Please output the listing that follows exactly, but keep all images out.

-- Data for analysis --
# # #

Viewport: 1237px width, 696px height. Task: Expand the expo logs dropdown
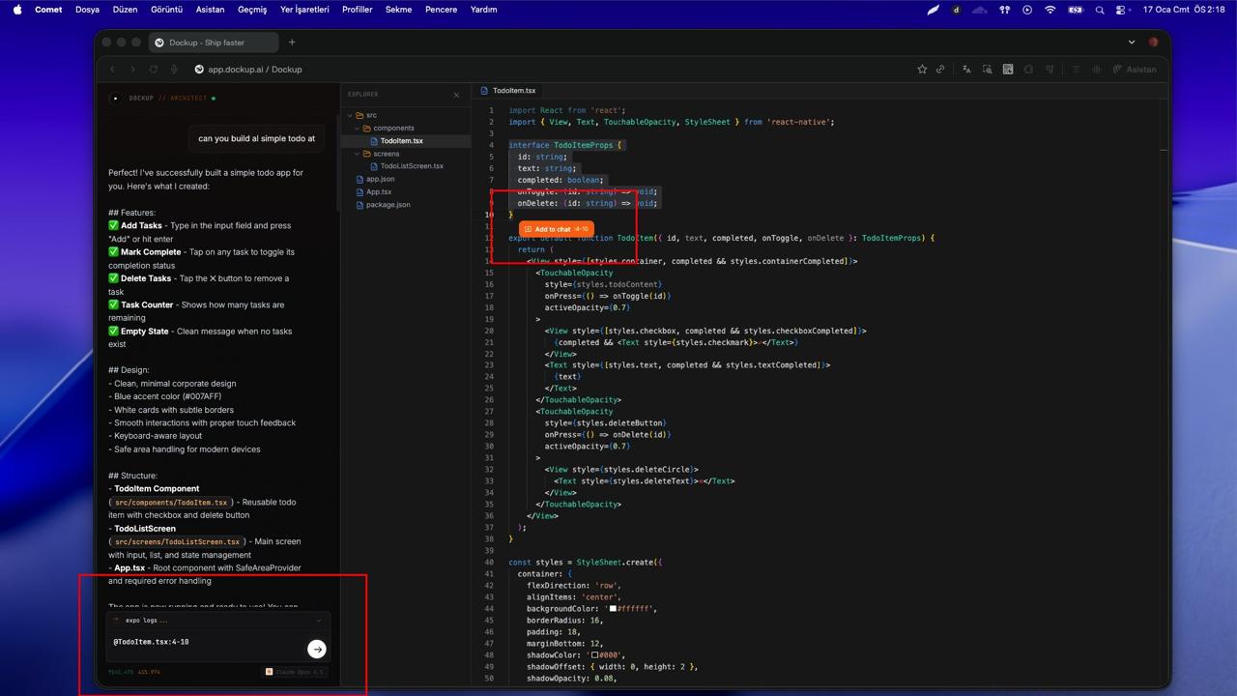click(318, 621)
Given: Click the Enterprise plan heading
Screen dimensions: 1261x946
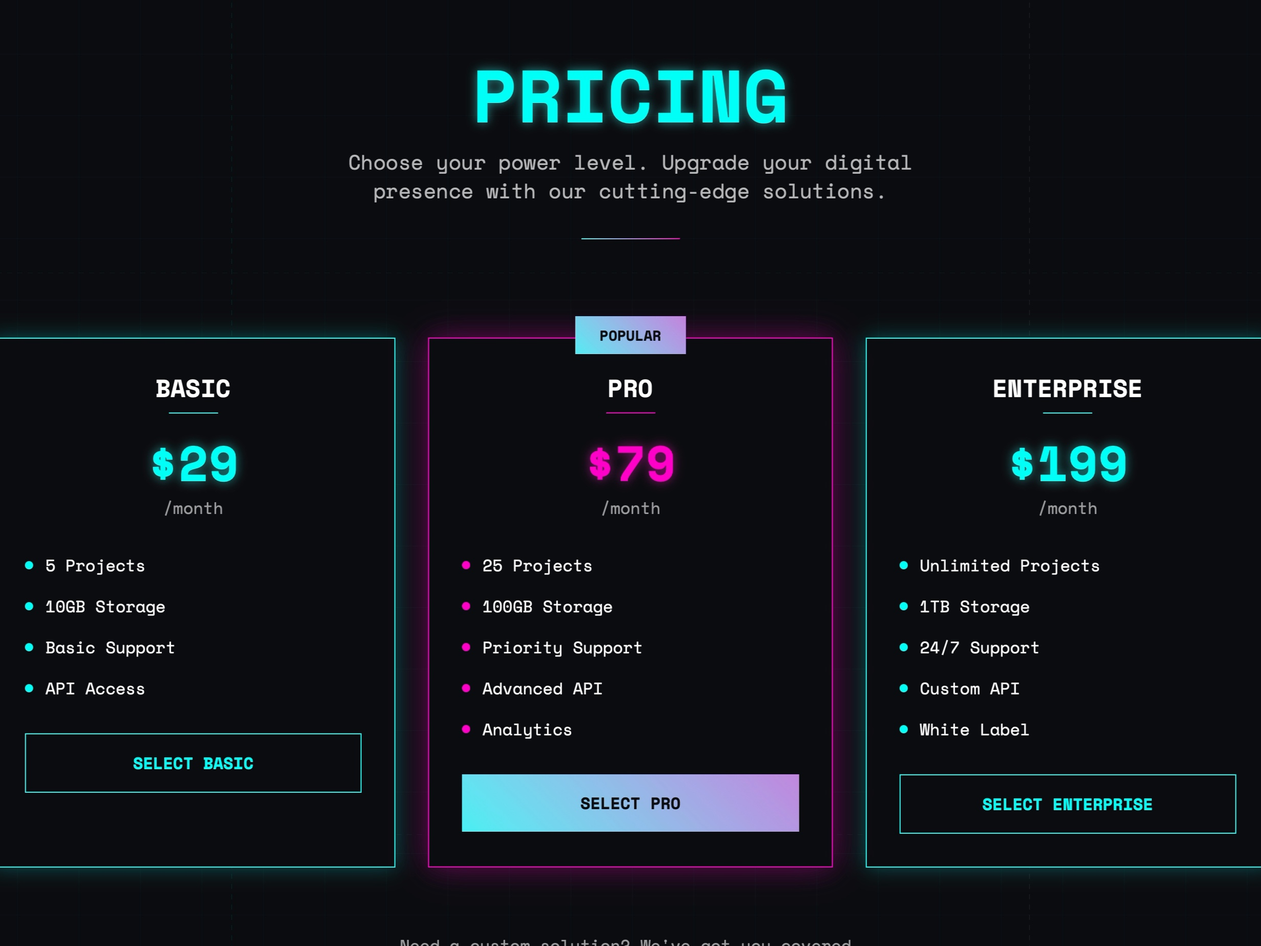Looking at the screenshot, I should [x=1067, y=389].
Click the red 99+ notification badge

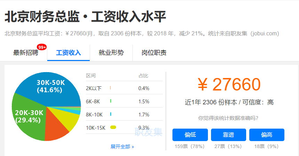point(42,47)
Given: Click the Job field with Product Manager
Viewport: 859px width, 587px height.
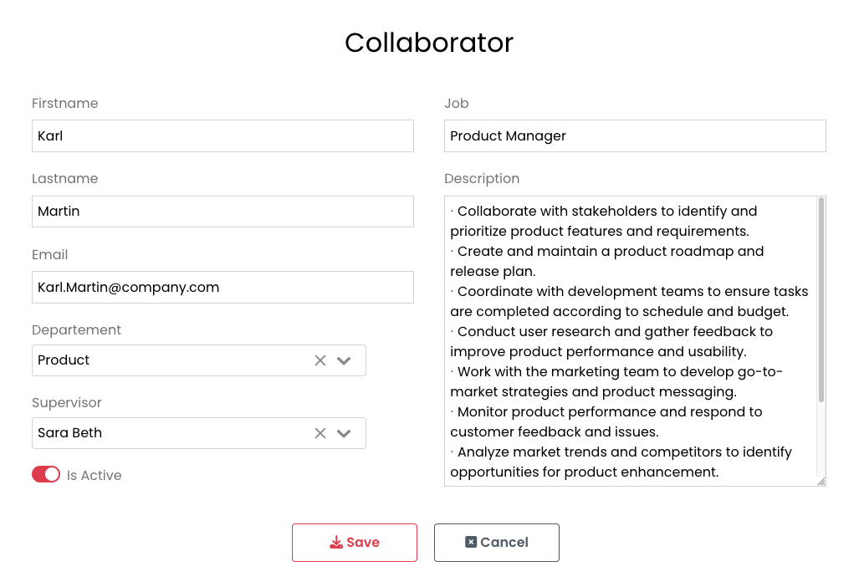Looking at the screenshot, I should coord(635,135).
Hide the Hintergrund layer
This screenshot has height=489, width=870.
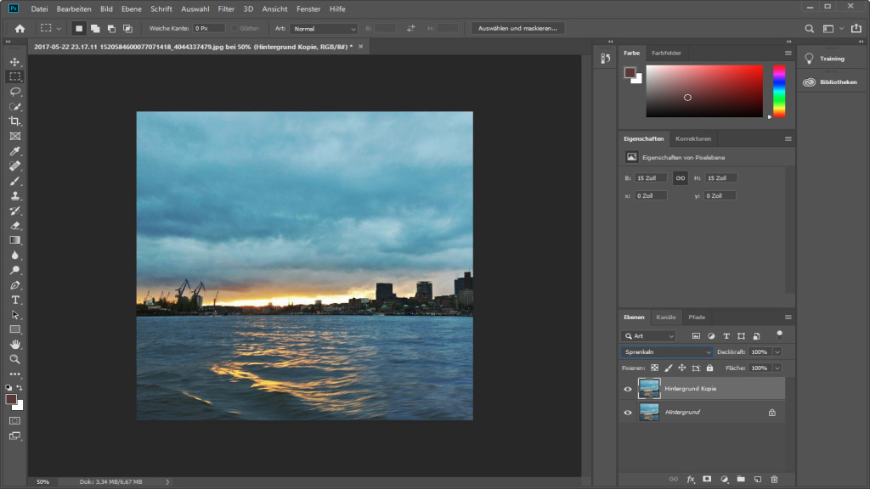point(627,413)
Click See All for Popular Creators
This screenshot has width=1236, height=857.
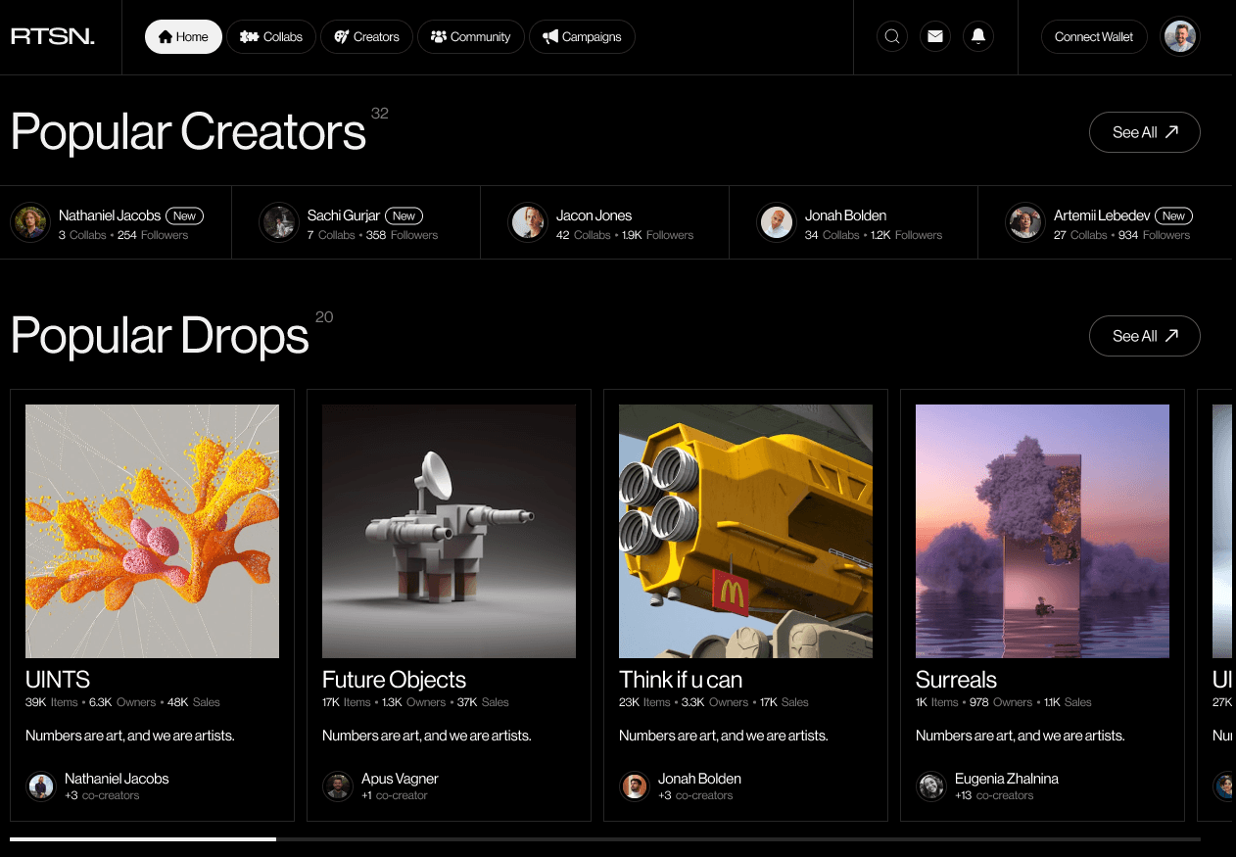pyautogui.click(x=1144, y=132)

# # #

-- Exercise result --
Viewport: 1237px width, 696px height. Task: Expand the expo logs dropdown
click(318, 621)
Given: Click the Enterprise plan heading
Screen dimensions: 1261x946
Looking at the screenshot, I should [x=1067, y=389].
Click the red 99+ notification badge

point(42,47)
Given: Click the Job field with Product Manager
Viewport: 859px width, 587px height.
Looking at the screenshot, I should coord(635,135).
Hide the Hintergrund layer
This screenshot has height=489, width=870.
point(627,413)
Click See All for Popular Creators
This screenshot has width=1236, height=857.
pyautogui.click(x=1144, y=132)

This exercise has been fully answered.